El icónico vestido negro confirma que la simplicidad puede ser la máxima expresión de elegancia. Audrey Hepburn lo acompaña con un recogido pulido y maquillaje moderno, mientras que Lily Collins lo reinterpreta con un corte bob por la mandíbula y un maquillaje luminoso, para darle ese toque moderno. Un ejemplo perfecto de belleza y moda atemporal.
‘Eyeliner’ negro: el gesto que nunca pasa de moda
El delineado ligeramente ascendente es uno de los sellos más reconocibles del Hollywood clásico. Lily Collins lo adapta con labios rojos y piel glow, pero mantiene la esencia: mirada abierta, sofisticación y feminidad. La clave está en acompañarlo con sombras neutras y un maquillaje natural
Belleza inspirada en Roma
La combinación de camisa blanca, falda midi y pañuelo al cuello resume el chic europeo más atemporal.
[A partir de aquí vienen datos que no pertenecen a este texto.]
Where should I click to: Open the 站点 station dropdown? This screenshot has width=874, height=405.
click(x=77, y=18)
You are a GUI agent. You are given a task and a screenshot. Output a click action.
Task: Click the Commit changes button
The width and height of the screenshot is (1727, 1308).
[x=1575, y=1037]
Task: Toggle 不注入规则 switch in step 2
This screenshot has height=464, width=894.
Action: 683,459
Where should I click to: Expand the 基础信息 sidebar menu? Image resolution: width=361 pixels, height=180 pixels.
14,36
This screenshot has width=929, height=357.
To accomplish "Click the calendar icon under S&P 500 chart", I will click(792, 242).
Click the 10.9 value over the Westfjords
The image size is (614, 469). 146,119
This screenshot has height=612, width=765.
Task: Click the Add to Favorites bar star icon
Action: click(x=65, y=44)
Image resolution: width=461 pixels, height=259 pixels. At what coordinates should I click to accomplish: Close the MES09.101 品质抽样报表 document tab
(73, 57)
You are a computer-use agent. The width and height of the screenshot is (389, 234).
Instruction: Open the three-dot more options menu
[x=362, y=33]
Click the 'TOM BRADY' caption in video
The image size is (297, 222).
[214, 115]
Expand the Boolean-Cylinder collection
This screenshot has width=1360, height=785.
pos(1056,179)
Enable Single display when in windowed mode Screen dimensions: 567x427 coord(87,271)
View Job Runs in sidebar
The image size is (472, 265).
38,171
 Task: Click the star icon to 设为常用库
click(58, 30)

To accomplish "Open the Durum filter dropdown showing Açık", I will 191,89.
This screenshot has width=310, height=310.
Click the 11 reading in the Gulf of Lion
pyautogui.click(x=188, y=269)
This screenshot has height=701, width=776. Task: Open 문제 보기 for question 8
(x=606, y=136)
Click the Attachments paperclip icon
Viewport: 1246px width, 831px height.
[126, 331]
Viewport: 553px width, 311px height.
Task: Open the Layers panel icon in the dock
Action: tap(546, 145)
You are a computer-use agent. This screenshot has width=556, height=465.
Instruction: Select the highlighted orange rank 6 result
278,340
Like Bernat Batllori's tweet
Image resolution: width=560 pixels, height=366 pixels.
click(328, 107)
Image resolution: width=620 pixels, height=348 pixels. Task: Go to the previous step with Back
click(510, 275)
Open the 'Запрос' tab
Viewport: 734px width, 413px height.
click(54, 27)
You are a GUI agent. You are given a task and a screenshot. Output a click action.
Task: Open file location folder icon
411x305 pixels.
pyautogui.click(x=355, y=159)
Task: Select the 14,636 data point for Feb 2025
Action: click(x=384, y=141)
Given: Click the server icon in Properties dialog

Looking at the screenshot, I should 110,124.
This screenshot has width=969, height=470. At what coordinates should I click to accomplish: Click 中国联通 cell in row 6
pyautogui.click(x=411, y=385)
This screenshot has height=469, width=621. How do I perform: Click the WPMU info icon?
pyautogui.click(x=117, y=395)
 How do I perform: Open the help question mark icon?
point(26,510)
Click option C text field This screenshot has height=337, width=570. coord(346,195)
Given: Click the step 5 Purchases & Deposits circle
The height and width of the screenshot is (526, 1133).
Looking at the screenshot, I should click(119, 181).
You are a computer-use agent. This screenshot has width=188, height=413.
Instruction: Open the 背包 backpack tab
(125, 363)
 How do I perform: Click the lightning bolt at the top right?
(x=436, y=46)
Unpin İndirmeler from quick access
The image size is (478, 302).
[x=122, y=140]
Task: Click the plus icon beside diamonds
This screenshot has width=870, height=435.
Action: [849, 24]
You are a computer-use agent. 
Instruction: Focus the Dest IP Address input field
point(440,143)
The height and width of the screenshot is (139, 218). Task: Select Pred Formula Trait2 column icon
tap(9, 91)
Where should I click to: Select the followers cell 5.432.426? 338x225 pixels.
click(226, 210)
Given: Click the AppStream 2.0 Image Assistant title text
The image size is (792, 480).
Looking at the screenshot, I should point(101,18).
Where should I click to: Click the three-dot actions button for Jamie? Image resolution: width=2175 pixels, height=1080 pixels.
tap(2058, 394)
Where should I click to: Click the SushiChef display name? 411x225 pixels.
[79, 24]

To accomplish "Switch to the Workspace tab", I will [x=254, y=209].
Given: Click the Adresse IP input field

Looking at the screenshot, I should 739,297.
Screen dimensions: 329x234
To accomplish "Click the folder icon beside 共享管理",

Audrey Hepburn se convirtió en un símbolo de elegancia relajada y Lily Collins lo reinterpretó con un aire moderno pero igual de cómodo. El maquillaje natural y el peinado sencillo refuerzan ese efecto effortless tan característico.
Flequillo corto y espíritu parisino
El flequillo mini aporta carácter inmediato y resalta los ojos. Audrey Hepburn se convirtió en símbolo de la modernidad y Lily Collins lo reinterpretó décadas después con maquillajes frescos y luminosos. El resultado transmite un aire juvenil y chic que recuerda al cine europeo clásico
Labios rojos como signo de identidad
Ambas demuestran que el rojo perfecto sigue siendo uno de los mayores aliados de la belleza. La clave está en el equilibrio; Piel natural, apenas contorno y pestañas definidas para dejar que el color sea el protagonista. El labial rojo se ha convertido en una seña de elegancia, feminidad y glamur, demostrando que es totalmente atemporal.
Elegancia bajo la nieve
Incluso en escenas invernales, la elegancia permanece intacta. Abrigos estructurados de pelo, maquillaje fresco y peinados controlados crean un resultado romántico y muy cinematográfico. Lily Collins recuerda esa estética clásica que Hepburn convirtió en un sello propio.
Moño pulido y tiara: glamour clásico
El alto pulido recogido crea un efecto elegante inmediato. Ambas lo combinan con maquillaje luminoso, delineador de ojos definido y una tiara fina y elegante para dar un punto de sofisticación. Un look clásico que sigue funcionando décadas después.